Postpetition use of property did not bring funds into estate. B.A.P. 9th Cir. The chapter 7 trustee appealed an order of the bankruptcy court overruling his objections to the debtor’s claim of exemption in funds held in a retirement plan. One week after the debtor filed his petition, he became eligible for retirement from his employer. Shortly thereafter, he retired and received a lump sum payment from the employer’s retirement plan, a portion of which he rolled over into an individual retirement account.
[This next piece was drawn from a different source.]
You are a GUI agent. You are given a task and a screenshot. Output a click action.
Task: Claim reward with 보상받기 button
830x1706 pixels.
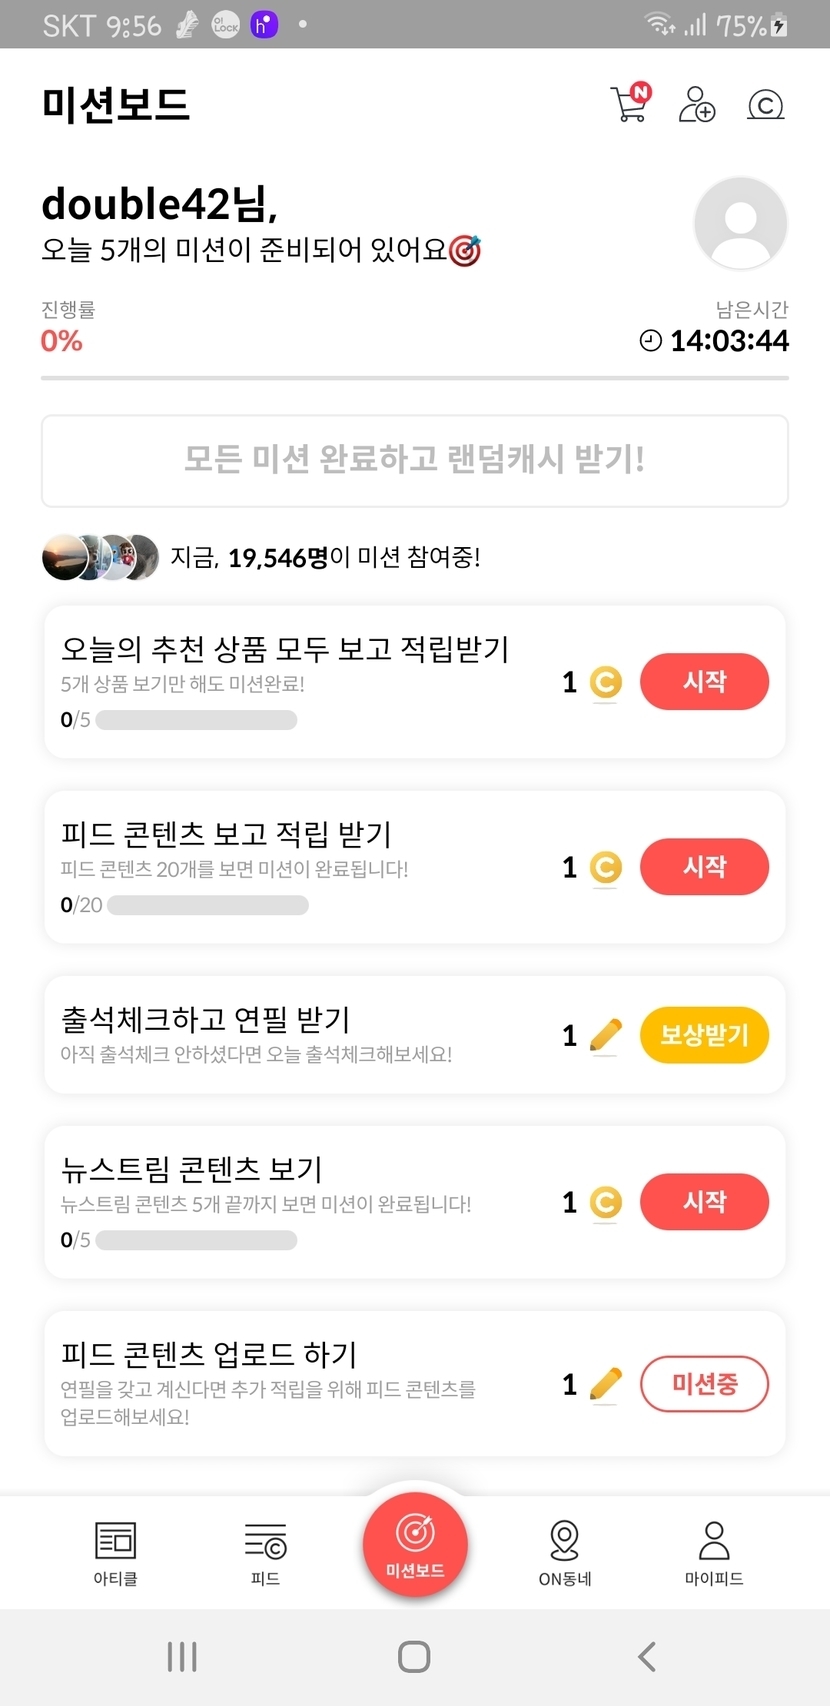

The trustee argued that the funds were property of the estate because they were removed from the spendthrift trust after the petition date and placed into an IRA. The bankruptcy court found that because the funds were contained in a spendthrift trust as of the petition date, a portion of the funds were not property of the estate and the remaining funds were fully exempt. The B.A.P. affirmed, holding that the postpetition rollover of the retirement funds into the IRA did not transform the funds into property of the estate. As of the petition date, the debtor did not exercise control of the retirement plan and did not have access to the plan’s benefits until retirement.Cisneros v. Kim (In re Kim), 2000 Bankr. LEXIS 1679, – B.R. – (B.A.P. 9th Cir. December 6, 2000) (Montali, B.J.).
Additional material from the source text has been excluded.